I've been trying to solve a difficult programming question for the last four days. I've gotten most of it done, but the piece I can't seem to figure out is this: Find a closed form expression of $$\sum_{x=1}^n\lfloor mx+b\rfloor $$ where $n$ is a positive integer, $m$ and $b$ are rational numbers.
I've tried integration. I found a couple of different formulas for integrating over [[x]] dx, and I thought I could use u-substitution and plug into their solutions, but it never works.
It's easy enough to do with brute force (just calculate the floor for every value of $x$ from 1 to $n$), but $n$ could be as many as 2,000,000,000, so it's too slow.

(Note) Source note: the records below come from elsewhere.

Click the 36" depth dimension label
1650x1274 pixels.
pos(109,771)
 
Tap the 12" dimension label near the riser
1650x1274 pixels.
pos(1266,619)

Edit: Thanks for adding the typesetting. To clarify, the numerators of both m and b are between -2,000,000,000 and +2,000,000,000, and the denominators are 1 - 2,000,000,000.

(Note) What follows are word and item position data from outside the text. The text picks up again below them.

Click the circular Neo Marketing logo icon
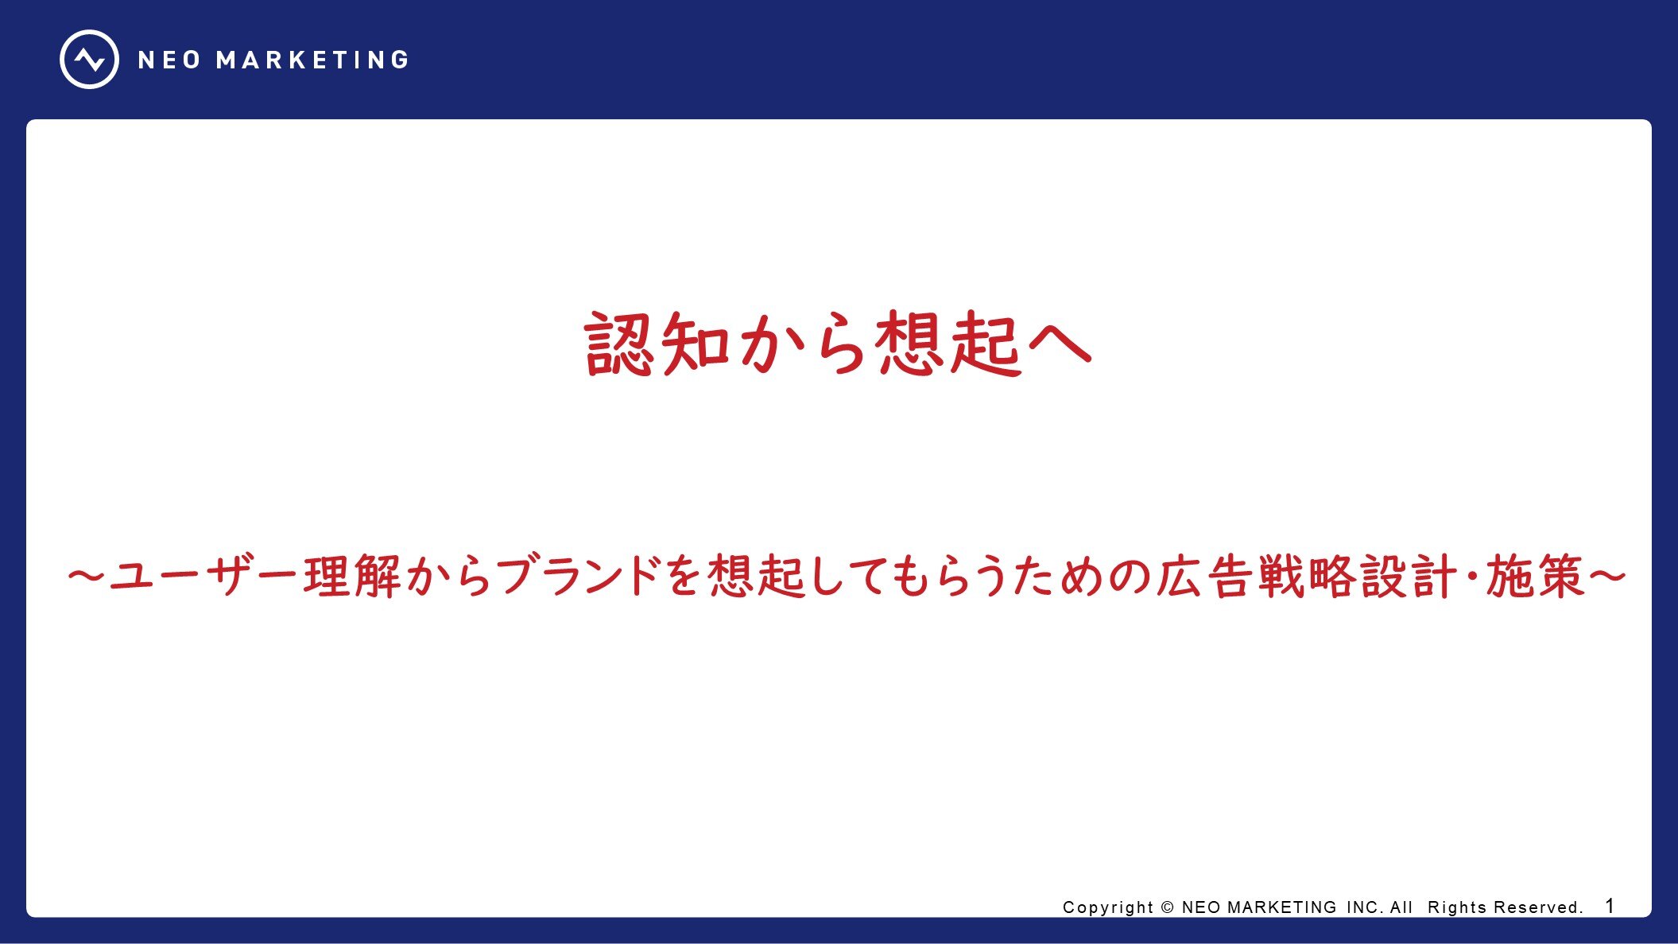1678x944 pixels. (89, 60)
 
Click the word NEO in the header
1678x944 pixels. (169, 60)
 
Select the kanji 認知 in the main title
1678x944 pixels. (657, 343)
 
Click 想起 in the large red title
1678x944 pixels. (948, 343)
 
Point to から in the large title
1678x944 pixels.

Update: I appreciate everyone's answer. It looks like you have the right idea. The problem turned out to be easier than how I stated it. The function range is always between two integer coordinates, so in the case that there are no integer intersections between the endpoints, you can draw a rectangle around the line segment and half the points will be below it and half will be above, so it's just half the area of that rectangle. In the case that the function does touch an integer coordinate between its boundaries, do the same method between the start point and the first integer intersection (say, x = k), and the rest of the points are repeated geometrically every k units:
Let $L$ denote the least common multiple of $m$ and $b$. Let $m=\frac{M}{L}$ and $b=\frac{B}{L}$. Momentarily set aside the floor function and make the limits from $0$ to $L-1$ rather than $1$ to $n$ (Bear with me.) Then
\begin{equation} \sum_{x=0}^{L-1}( mx+b)=\frac{1}{L}\sum_{x=0}^{L-1}(Mx+B)=\frac{1}{L}\left[M\cdot\frac{(L-1)L}{2}+BL \right]=\frac{M}{2}(L-1)+B \end{equation}
By looking at several random examples for $mx+b$ it appears to be the case that
\begin{equation} \sum_{x=kL}^{(k+1)L-1}\left[\left(\frac{Mx+B}{L}\right)-\left\lfloor\frac{Mx+B}{L}\right\rfloor\right] \end{equation} always yields the same result for $k\ge0$. If it were possible to find a closed form formula for this, then one would have a closed form formula for \begin{equation} \sum_{x=kL}^{(k+1)L-1}\left\lfloor mx+b\right\rfloor=\sum_{x=kL}^{(k+1)L-1}\left\lfloor\frac{Mx+B}{L}\right\rfloor \end{equation} which is not exactly what you asked for since one would have to wing it for any 'leftovers' $kl\le n<(k+1)L-1$.